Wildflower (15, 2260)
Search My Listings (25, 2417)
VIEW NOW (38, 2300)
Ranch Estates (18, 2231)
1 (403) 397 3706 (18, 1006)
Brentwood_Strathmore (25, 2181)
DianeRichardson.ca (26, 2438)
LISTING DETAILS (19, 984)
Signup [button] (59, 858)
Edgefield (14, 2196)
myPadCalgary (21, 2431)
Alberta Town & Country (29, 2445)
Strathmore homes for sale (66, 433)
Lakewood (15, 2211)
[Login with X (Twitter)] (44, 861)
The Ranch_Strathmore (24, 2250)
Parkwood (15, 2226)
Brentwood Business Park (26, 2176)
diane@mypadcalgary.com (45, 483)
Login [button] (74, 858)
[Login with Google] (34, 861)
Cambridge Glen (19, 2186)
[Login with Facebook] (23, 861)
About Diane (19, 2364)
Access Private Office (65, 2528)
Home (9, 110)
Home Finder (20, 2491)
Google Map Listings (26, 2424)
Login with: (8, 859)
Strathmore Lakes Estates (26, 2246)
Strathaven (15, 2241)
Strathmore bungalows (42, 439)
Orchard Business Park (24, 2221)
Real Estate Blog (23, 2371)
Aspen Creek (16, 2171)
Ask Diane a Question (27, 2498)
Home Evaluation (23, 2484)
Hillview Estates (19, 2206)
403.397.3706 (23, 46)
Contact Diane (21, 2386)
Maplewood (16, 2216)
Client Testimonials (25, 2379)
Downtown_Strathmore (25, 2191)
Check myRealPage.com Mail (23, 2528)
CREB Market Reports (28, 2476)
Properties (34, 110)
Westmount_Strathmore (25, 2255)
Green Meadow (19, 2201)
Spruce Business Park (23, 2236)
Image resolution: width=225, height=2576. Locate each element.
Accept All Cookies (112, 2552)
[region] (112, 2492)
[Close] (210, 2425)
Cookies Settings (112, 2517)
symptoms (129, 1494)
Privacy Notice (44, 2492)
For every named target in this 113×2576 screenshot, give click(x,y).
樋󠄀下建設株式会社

Exercise objective:
Set every record down again exactly as written.

Output:
Wildflower (15, 2260)
Search My Listings (25, 2417)
VIEW NOW (38, 2300)
Ranch Estates (18, 2231)
1 (403) 397 3706 (18, 1006)
Brentwood_Strathmore (25, 2181)
DianeRichardson.ca (26, 2438)
LISTING DETAILS (19, 984)
Signup [button] (59, 858)
Edgefield (14, 2196)
myPadCalgary (21, 2431)
Alberta Town & Country (29, 2445)
Strathmore homes for sale (66, 433)
Lakewood (15, 2211)
[Login with X (Twitter)] (44, 861)
The Ranch_Strathmore (24, 2250)
Parkwood (15, 2226)
Brentwood Business Park (26, 2176)
diane@mypadcalgary.com (45, 483)
Login [button] (74, 858)
[Login with Google] (34, 861)
Cambridge Glen (19, 2186)
[Login with Facebook] (23, 861)
About Diane (19, 2364)
Access Private Office (65, 2528)
Home (9, 110)
Home Finder (20, 2491)
Google Map Listings (26, 2424)
Login with: (8, 859)
Strathmore Lakes Estates (26, 2246)
Strathaven (15, 2241)
Strathmore bungalows (42, 439)
Orchard Business Park (24, 2221)
Real Estate Blog (23, 2371)
Aspen Creek (16, 2171)
Ask Diane a Question (27, 2498)
Home Evaluation (23, 2484)
Hillview Estates (19, 2206)
403.397.3706 (23, 46)
Contact Diane (21, 2386)
Maplewood (16, 2216)
Client Testimonials (25, 2379)
Downtown_Strathmore (25, 2191)
Check myRealPage.com Mail (23, 2528)
CREB Market Reports (28, 2476)
Properties (34, 110)
Westmount_Strathmore (25, 2255)
Green Meadow (19, 2201)
Spruce Business Park (23, 2236)
Image resolution: width=225, height=2576. Locate each element.
Accept All Cookies (112, 2552)
[region] (112, 2492)
[Close] (210, 2425)
Cookies Settings (112, 2517)
symptoms (129, 1494)
Privacy Notice (44, 2492)
For every named target in this 113×2576 screenshot, give click(x,y).
樋󠄀下建設株式会社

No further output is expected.